Most Christians are familiar with the story of David and Goliath. It is the story of the underdog conquering the giant with the help of the Lord. It may seem as if it only has a surface lesson and application for our lives. However, if we take a closer look, we see a deeper lesson. We see a lesson on faith much deeper than the words on the page.
“And David said, ‘The Lord who delivered me from the paw of the lion and from the paw of the bear, will deliver me from the hand of this Philistine. And Saul said to David, ‘Go, and the Lord be with you.’ Then Saul clothed David with his armor; he put a helmet of bronze on his head and clothed him with a coat of mail. And David belted on his sword over his armor, and he tried in vain to go, for he was not used to them. Then David said to Saul, ‘I cannot go with these; for I am not used to them.’ And David put them off. Then he took his staff in his hand, and chose five smooth stones from the brook, and put them in his shepherd’s bag or wallet; his sling was in his hand, and he drew near to the Philistine.” (I Samuel 17: 37-40)
David goes to feed his brothers but finds himself volunteering to fight a giant. We, as Christians, are fighting a battle daily. We fight the one who many avoid and from which they run in fear. Satan “prowls around like a roaring lion, seeking someone to devour.” (I Peter 5:8) I imagine Goliath having this type of character and demeanor as he dared them to send someone to fight.
“And the Philistine said, ‘I defy the ranks of Israel this day; give me a man, that we may fight together.’” (I Sam 17:10)
David accepts the challenge. When David approaches his enemy, he is handed Saul’s weapons and armor. He is provided with everything he needs to engage in the attack. The only thing David has that belonged to him is his sword. Every single piece of equipment for the battle that David wore belonged to someone else. David could not fight the battle using another person’s gear. David has his own way of fighting. He had his own faith. He could not fight his enemy using equipment that was too heavy for him. He could not carry someone else’s items. We, likewise, cannot carry someone else’s faith. It will not fit.
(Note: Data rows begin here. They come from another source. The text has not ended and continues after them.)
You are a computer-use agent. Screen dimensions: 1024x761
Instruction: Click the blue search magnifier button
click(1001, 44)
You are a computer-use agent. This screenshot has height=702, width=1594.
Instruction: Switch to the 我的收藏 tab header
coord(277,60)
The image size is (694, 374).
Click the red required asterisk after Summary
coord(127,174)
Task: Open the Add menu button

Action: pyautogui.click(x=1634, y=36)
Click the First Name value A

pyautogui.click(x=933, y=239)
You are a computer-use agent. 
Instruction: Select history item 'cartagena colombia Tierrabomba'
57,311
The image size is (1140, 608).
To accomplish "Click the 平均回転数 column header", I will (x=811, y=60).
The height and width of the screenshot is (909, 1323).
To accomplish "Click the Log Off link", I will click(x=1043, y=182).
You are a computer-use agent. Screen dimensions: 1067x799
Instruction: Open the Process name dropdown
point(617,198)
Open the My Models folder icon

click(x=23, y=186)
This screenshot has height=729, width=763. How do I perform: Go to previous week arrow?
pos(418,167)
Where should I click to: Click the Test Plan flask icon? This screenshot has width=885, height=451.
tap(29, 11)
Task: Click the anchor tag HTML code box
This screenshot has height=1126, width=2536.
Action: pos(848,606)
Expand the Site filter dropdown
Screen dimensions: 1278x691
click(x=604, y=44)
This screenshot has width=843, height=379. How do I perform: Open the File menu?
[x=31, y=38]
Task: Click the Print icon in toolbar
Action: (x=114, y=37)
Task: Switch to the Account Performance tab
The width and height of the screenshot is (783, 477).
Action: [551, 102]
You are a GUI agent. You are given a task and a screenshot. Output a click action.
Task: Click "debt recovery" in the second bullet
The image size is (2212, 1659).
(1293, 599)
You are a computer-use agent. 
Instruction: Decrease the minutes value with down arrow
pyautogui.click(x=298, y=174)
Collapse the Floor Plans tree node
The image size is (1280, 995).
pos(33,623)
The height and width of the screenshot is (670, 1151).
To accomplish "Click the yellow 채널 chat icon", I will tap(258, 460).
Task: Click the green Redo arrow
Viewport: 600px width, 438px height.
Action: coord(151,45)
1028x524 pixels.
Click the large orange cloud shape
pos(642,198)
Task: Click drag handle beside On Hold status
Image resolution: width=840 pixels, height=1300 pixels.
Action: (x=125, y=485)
When we see this scene as parents, we need to remember the lesson taught in this scene. We cannot fight the battle with someone else’s weapons. We must fight with our own items. The Lord gives us faith. He does not give us someone else’s faith and drape it around us like a winter coat. He gives us our own faith. He hands us our own weapons and our own relationship with the Lord. As parents, we want to raise our children in the faith, give them our faith so they grow and have eternal life, and see them live to fight with an inherited faith. We want to put our armor of faith on them because we believe it will help them win the war. Inherited faith is not a reality. They must carry their own faith. They must own it.
We inherit the knowledge of the faith from our parents, priests, and loved ones who share it with us. We cannot inherit a faith life from our parents or others. Saul’s battle gear was too heavy for him to carry. David obviously knew how to use these weapons and armor. It just did not fit him so he was unable to use them. Our faith does not properly fit our children. It is our faith to carry, not theirs. David took off Goliath’s armor and picked up his own weapons. It was his weapons, not those of Saul, which defeated the giant. If we allow our children to carry their own faith, to maintain their own relationship with the Lord, and to put on their own set of the armor of God, they will win the battle. But first, the armor must fit perfectly.
Parents, pray constantly and daily for your children. Live your faith in your home, workplace, in your community, and at church. Let your children see how to build a life on faith and they will be able to properly obtain their own faith that fits them.